ACTIVITIES
1. Rewrite the part of the article on the Mount Union guest speaker starting at "Whitehouse, a professor" and ending at "various Cleveland hospitals.", with "InterWell" changed to "InterCare".
2. In the article on the Mount Union guest speaker, in which room and building will the talk be held?
3. Continue the article on the Mount Union guest speaker from its last sentence.

Guest Speaker to Discuss Aging at Mount Union
March 17, 2015
ALLIANCE, Ohio – Dr. Peter J. Whitehouse, MD, PhD, will present, “Taking Brain Health to a Deeper and Broader Level: Reimagining Aging in an Intergenerational School” at 6 p.m. on Monday, March 30 in the East Room of the Hoover Price Campus Center at the University of Mount Union.
Whitehouse earned a Bachelor of Science degree from Brown University and Medical Doctor and Doctor of Philosophy degrees from the Johns Hopkins University. He also earned a master’s degree in bioethics and fellowship in organizational behavior from Case Western Reserve University.
Whitehouse, a professor of neurology, is currently a strategic advisor of innovation at Baycrest Geriatric Center and professor of medicine at the University of Toronto. Whitehouse has taught in multiple areas including cognitive science, psychiatry, neuroscience, psychology, nursing, organizational behavior, bioethics and history. He and his colleagues at Johns Hopkins discovered aspects of cholinergic pathology in Alzheimer’s and other related illnesses, which led to the development of current medications to treat these conditions. Whitehouse also developed the University Alzheimer Center (now the University Brain Health and Memory Center) at Case Western Reserve University. He created InterWell, a school-based practice that integrates primary care, cognitive health and public health. In addition, Whitehouse is clinically active in various Cleveland hospitals.

PROVIDED INFORMATION
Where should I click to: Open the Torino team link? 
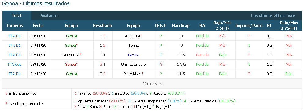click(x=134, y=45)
...
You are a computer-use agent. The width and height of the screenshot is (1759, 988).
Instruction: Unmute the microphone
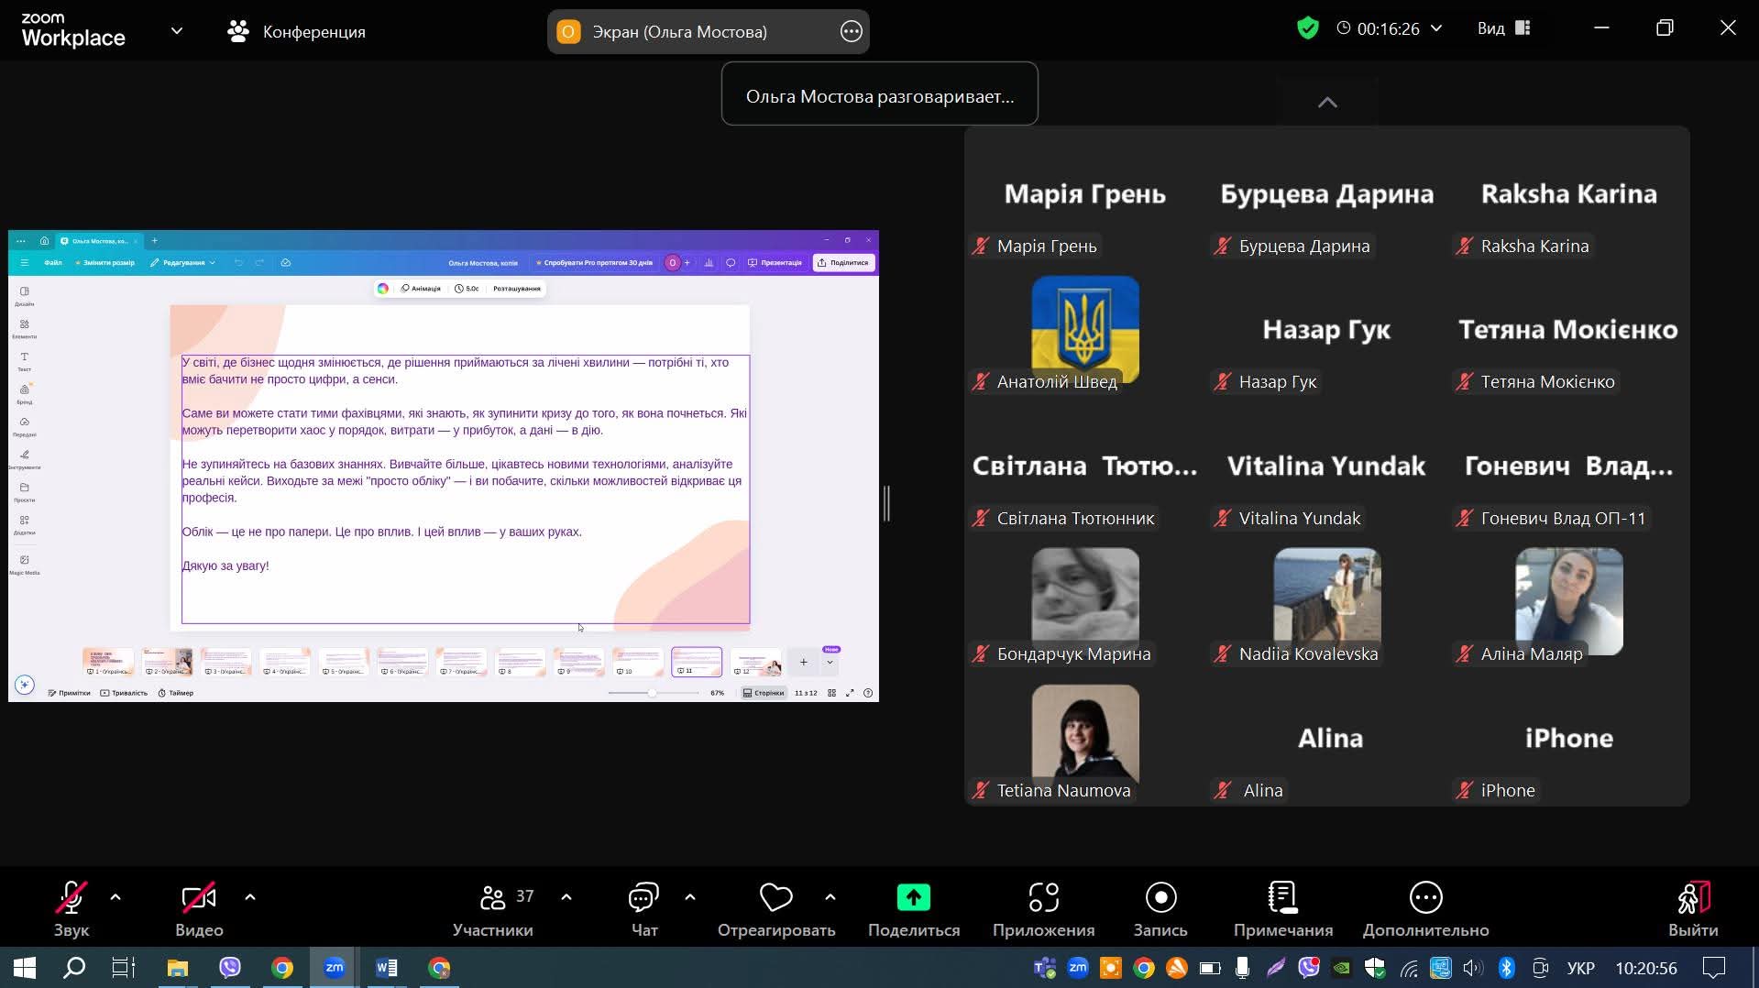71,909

ANSWER LIST
1.
Whitehouse, a professor of neurology, is currently a strategic advisor of innovation at Baycrest Geriatric Center and professor of medicine at the University of Toronto. Whitehouse has taught in multiple areas including cognitive science, psychiatry, neuroscience, psychology, nursing, organizational behavior, bioethics and history. He and his colleagues at Johns Hopkins discovered aspects of cholinergic pathology in Alzheimer’s and other related illnesses, which led to the development of current medications to treat these conditions. Whitehouse also developed the University Alzheimer Center (now the University Brain Health and Memory Center) at Case Western Reserve University. He created InterCare, a school-based practice that integrates primary care, cognitive health and public health. In addition, Whitehouse is clinically active in various Cleveland hospitals.

2. The East Room of the Hoover Price Campus Center at the University of Mount Union.

3.
Whitehouse has served on the boards of national organizations including the American Alzheimer’s Association, American Geriatrics Society and the Council of American Public Health Association. He has assisted in creating organizations such as the American Society for Neurological Investigation, the International Working Group for Harmonization of Dementia Drug Guidelines and the International College of Geriatrics of Psychoneuropharmacology.
In addition, Whitehouse is the author of the provocative book entitled “The Myth of Alzheimer’s: What You Aren’t Being Told About Today’s Most Dreaded Diagnosis” and has helped develop various undergraduate and medical school educational programs at Case Western Reserve University.
The talk is free and open to the public.